Caixin
BUSINESS & TECH

Bureaucracy Short-Circuits Distributed-Power Trading Plan

By Luo Guoping and Teng Jing Xuan
Distributed-power projects are expected to be immediately successful in areas like Beijing and Zhejiang province, where electricity prices are higher than the national average. Photo: Visual China
Distributed-power projects are expected to be immediately successful in areas like Beijing and Zhejiang province, where electricity prices are higher than the national average. Photo: Visual China

China’s central government has pushed back the deadline for regional governments to submit their respective plans for Beijing’s pilot distributed-power trading program after months of slow progress.

The National Development and Reform Commission and the National Energy Administration issued a joint statement last week that called on provincial-level areas to submit their plans for the pilot program, which is aimed at increasing the use of solar and wind power, by March 31 — three months later than the previous submission deadline.

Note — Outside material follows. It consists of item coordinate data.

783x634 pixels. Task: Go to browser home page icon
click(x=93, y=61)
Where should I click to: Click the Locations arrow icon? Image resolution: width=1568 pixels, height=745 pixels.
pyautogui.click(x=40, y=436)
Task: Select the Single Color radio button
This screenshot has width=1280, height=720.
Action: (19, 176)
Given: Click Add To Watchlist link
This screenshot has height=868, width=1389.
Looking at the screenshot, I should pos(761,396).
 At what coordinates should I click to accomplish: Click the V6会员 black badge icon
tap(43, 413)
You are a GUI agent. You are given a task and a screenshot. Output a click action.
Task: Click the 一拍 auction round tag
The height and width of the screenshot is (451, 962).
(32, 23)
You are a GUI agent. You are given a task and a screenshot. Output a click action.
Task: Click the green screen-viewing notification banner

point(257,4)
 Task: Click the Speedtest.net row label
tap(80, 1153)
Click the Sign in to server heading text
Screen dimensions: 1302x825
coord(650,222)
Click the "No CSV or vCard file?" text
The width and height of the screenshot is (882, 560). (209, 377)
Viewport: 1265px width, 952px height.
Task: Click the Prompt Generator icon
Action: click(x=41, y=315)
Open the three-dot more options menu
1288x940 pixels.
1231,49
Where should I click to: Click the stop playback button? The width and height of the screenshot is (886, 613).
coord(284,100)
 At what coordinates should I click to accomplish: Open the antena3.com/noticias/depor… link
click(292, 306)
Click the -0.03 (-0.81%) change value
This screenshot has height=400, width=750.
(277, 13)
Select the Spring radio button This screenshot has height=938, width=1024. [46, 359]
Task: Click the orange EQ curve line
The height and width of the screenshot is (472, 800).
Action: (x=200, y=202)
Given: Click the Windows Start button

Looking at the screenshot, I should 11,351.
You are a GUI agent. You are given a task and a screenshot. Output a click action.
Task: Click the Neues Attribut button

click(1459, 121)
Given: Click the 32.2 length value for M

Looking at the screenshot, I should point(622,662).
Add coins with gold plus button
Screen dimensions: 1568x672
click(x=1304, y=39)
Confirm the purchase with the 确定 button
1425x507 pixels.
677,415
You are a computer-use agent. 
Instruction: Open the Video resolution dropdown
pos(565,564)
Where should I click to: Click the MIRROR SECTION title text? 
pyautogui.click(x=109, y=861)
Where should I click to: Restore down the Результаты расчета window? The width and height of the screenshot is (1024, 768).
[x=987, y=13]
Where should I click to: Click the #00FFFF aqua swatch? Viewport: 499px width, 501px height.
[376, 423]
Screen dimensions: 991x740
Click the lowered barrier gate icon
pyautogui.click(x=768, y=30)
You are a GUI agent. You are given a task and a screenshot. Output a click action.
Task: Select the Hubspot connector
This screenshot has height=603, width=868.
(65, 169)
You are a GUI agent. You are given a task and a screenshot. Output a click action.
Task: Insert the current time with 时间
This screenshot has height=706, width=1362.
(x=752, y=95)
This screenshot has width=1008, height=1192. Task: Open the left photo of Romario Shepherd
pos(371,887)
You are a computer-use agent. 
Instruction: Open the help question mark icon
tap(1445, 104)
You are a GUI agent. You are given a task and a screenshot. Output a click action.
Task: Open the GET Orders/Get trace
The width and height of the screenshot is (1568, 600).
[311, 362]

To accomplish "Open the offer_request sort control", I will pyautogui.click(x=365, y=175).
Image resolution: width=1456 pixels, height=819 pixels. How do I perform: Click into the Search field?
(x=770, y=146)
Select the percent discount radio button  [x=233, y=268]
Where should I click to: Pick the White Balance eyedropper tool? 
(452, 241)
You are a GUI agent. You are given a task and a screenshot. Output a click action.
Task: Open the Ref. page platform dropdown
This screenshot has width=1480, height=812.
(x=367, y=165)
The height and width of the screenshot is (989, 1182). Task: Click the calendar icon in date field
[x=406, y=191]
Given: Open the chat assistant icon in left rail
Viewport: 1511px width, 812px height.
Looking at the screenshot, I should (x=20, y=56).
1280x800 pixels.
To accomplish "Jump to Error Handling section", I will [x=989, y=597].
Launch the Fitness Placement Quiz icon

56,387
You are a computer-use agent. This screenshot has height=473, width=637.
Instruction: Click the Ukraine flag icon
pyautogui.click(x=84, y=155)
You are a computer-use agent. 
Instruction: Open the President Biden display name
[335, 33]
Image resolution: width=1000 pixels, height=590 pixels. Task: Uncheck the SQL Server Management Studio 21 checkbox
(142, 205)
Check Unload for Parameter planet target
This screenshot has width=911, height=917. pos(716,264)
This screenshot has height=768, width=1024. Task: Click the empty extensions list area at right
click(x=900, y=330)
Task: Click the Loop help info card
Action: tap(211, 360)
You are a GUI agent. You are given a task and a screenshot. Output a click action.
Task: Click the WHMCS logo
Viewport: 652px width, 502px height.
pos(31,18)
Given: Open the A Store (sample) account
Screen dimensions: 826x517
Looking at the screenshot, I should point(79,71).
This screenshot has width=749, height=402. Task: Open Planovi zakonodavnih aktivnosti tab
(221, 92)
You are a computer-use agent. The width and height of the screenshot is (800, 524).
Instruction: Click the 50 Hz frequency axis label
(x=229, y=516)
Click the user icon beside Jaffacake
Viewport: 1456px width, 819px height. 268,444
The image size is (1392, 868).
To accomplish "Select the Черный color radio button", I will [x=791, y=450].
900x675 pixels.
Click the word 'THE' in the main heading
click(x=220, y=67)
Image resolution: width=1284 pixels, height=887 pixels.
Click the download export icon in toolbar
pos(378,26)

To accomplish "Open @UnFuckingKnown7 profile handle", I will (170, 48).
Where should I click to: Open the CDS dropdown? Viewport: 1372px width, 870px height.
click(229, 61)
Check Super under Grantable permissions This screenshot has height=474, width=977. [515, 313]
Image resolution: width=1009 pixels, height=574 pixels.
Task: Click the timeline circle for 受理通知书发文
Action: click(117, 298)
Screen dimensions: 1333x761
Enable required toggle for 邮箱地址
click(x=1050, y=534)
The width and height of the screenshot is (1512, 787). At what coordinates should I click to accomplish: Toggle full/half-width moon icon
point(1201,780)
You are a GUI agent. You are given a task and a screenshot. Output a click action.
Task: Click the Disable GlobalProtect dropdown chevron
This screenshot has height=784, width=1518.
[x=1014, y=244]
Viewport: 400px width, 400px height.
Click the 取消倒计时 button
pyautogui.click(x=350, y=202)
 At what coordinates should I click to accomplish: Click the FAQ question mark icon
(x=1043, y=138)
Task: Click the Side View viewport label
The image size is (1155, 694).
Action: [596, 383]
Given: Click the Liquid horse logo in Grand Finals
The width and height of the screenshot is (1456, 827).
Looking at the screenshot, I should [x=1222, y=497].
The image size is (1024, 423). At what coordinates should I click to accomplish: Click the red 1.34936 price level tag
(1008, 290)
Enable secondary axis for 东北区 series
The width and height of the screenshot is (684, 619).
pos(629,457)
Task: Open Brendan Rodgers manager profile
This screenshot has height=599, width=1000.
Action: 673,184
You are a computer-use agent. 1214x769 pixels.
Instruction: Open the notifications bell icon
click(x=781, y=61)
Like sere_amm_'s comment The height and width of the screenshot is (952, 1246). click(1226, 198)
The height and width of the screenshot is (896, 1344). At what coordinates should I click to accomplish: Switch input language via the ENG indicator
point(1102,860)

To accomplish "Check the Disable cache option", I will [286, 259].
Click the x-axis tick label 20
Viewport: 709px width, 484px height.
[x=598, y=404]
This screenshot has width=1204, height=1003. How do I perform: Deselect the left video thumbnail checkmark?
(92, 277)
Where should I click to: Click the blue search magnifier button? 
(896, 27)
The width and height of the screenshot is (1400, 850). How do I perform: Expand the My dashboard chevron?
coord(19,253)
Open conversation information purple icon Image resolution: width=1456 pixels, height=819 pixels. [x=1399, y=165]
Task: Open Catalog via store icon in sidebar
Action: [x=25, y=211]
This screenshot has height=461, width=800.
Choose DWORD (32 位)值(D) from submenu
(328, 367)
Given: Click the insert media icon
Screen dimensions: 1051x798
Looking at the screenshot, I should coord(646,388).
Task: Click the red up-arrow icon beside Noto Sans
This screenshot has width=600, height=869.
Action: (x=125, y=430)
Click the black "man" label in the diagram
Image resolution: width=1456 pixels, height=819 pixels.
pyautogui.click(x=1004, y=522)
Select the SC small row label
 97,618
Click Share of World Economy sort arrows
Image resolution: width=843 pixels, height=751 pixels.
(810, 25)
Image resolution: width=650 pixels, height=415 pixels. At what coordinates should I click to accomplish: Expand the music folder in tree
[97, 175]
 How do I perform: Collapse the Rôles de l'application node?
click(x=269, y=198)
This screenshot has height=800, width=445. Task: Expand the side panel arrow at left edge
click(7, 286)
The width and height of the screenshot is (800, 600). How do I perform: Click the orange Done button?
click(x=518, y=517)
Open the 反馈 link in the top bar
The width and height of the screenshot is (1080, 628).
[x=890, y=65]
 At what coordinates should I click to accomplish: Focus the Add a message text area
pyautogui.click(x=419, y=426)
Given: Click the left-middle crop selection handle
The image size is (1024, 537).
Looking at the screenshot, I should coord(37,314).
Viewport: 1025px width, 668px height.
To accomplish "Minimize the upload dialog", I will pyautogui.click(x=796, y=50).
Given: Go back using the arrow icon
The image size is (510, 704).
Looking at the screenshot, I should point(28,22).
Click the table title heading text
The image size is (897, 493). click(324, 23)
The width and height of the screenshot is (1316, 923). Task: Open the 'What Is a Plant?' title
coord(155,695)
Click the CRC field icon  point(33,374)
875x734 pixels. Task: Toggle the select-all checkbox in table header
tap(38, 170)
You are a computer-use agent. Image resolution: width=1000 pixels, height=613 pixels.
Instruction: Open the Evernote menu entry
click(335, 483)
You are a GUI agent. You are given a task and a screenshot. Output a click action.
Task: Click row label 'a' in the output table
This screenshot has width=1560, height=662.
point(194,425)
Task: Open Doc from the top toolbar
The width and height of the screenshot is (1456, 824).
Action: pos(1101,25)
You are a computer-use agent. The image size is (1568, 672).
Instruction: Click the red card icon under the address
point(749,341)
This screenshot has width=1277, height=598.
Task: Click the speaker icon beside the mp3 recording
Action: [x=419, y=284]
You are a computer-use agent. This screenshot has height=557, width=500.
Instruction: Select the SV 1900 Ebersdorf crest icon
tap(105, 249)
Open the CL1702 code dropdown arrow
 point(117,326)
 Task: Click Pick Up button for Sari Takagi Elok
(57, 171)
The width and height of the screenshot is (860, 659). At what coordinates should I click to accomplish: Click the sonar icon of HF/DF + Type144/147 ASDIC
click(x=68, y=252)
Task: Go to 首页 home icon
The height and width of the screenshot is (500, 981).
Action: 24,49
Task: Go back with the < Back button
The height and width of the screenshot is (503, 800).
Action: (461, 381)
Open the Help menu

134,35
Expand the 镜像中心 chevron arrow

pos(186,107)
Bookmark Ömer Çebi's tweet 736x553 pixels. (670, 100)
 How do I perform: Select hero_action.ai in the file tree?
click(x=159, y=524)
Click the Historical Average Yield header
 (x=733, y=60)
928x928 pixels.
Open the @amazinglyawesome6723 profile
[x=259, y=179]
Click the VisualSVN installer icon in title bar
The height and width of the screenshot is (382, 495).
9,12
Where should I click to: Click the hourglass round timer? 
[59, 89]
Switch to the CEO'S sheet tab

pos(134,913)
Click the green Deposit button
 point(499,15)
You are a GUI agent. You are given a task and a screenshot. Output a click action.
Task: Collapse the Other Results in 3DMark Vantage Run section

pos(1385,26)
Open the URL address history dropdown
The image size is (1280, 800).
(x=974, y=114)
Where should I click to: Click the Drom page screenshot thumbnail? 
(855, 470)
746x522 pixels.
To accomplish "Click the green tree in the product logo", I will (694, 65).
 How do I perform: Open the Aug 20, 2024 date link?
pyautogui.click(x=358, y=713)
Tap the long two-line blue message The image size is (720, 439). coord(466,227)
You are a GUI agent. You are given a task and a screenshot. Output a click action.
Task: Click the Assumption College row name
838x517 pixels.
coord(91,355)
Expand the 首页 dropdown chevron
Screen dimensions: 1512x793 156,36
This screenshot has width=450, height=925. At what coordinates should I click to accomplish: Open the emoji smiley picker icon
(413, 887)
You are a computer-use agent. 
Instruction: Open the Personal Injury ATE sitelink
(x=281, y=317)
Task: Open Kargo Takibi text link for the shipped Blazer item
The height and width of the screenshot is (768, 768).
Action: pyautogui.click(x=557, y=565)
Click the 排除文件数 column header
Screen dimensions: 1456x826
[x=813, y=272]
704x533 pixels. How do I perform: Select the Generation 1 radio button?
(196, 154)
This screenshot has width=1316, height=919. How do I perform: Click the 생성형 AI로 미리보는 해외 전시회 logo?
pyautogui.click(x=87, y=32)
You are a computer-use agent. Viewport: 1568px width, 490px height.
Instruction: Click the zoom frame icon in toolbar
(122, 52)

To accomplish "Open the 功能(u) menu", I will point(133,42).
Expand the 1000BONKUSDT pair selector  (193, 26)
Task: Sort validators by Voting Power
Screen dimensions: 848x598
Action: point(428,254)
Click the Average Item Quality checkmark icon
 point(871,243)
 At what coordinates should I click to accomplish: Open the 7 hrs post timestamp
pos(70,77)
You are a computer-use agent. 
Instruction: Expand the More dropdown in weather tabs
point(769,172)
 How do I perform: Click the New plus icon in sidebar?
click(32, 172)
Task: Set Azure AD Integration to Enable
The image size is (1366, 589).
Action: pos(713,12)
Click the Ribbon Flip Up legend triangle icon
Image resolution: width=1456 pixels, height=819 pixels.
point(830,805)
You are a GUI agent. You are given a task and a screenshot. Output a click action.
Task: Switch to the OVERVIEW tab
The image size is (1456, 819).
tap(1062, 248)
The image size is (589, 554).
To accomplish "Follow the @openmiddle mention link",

The two central government agencies had announced in October a pilot program in which companies would generate electricity for their own use through small-scale generators and then sell the excess to the grid or to nearby users. The pilot’s original planned start date was Feb. 1, but that has been extended to July 1, according to last week’s statement.

Last week’s document was a response to the slow pace at which the governments have started work on the project, Tsinghua University photovoltaic industry researcher He Jijiang told Caixin. Many provincial-level areas had no idea how to concretely implement the plan and faced many uncertainties, including which areas within their respective regions should be included in the pilot project, and whether the power generated by participating companies would be compatible with the grid, He said.

The most recent central government statement on the pilot program also recommended that provincial-level governments choose power generators directly selling excess electricity to users as the main model for their distributed generation projects. The other alternatives are electricity grid companies selling on behalf of generators, and the grid companies’ directly purchasing electricity.

Additionally, the document said that participating wind and solar power generators would not be limited by industrywide capacity quotas if they were to voluntarily give up the subsidies China provides to renewable energy companies. The country has been trying over the past year to wean renewable energy firms off subsidies.

Distributed-power projects are expected to be immediately successful in areas like Beijing and East China’s Zhejiang province, where electricity prices are higher than the national average. Surplus power from smaller energy generators would cost less than the current commercial price to produce and connect to the grid, He told Caixin.

“If this kind of trading model can be smoothly implemented, businesses will no longer be dependent on government subsidies to develop, and the government’s role will simply be to maintain order on the market. For the solar power industry, this would be an ideal state of development,” He said.